To do
Please transcribe the listing below exactly, but only from the line containing "活動報告 (57, 399)" through its last line.

Material provided

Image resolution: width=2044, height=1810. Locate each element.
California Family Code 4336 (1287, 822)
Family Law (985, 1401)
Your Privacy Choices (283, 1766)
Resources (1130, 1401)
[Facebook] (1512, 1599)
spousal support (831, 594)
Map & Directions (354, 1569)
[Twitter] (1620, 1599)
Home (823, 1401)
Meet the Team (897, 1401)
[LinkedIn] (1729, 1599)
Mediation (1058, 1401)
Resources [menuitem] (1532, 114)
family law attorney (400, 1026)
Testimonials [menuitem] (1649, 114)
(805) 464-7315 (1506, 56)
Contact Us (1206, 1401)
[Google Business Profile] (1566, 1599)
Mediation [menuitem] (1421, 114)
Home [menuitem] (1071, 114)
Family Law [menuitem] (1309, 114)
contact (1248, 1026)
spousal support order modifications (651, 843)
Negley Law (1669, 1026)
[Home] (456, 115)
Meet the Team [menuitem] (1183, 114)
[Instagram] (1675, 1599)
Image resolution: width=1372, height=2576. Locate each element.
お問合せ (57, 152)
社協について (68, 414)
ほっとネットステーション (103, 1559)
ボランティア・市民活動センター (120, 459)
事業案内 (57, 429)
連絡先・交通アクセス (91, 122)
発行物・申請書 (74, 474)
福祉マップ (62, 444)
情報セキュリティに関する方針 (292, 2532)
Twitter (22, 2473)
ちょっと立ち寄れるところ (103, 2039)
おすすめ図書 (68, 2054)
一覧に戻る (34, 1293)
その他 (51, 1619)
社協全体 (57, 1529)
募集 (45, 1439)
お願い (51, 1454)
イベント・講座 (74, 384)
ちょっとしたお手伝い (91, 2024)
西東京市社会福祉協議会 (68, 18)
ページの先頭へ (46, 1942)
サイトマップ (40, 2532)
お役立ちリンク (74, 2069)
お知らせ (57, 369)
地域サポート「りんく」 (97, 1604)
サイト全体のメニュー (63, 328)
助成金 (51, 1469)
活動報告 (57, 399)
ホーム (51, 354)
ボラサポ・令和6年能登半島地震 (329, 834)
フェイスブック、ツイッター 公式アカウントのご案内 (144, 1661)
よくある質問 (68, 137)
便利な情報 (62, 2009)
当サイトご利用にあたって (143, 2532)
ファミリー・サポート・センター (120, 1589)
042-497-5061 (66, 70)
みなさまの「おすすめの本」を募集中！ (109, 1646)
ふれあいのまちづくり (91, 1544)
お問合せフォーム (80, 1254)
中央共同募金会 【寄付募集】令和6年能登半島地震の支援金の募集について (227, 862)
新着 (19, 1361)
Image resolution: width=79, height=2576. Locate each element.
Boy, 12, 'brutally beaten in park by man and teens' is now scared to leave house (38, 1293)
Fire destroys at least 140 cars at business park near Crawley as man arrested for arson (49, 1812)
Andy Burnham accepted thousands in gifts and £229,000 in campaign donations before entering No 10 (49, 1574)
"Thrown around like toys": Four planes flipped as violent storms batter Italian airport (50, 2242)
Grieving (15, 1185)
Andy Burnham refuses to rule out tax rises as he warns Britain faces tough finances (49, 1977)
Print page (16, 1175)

Answer to the exercise
活動報告 (57, 399)
ホーム (51, 354)
ボラサポ・令和6年能登半島地震 (329, 834)
フェイスブック、ツイッター 公式アカウントのご案内 (144, 1661)
よくある質問 (68, 137)
便利な情報 (62, 2009)
当サイトご利用にあたって (143, 2532)
ファミリー・サポート・センター (120, 1589)
042-497-5061 (66, 70)
みなさまの「おすすめの本」を募集中！ (109, 1646)
ふれあいのまちづくり (91, 1544)
お問合せフォーム (80, 1254)
中央共同募金会 【寄付募集】令和6年能登半島地震の支援金の募集について (227, 862)
新着 (19, 1361)
Image resolution: width=79, height=2576. Locate each element.
Boy, 12, 'brutally beaten in park by man and teens' is now scared to leave house (38, 1293)
Fire destroys at least 140 cars at business park near Crawley as man arrested for arson (49, 1812)
Andy Burnham accepted thousands in gifts and £229,000 in campaign donations before entering No 10 (49, 1574)
"Thrown around like toys": Four planes flipped as violent storms batter Italian airport (50, 2242)
Grieving (15, 1185)
Andy Burnham refuses to rule out tax rises as he warns Britain faces tough finances (49, 1977)
Print page (16, 1175)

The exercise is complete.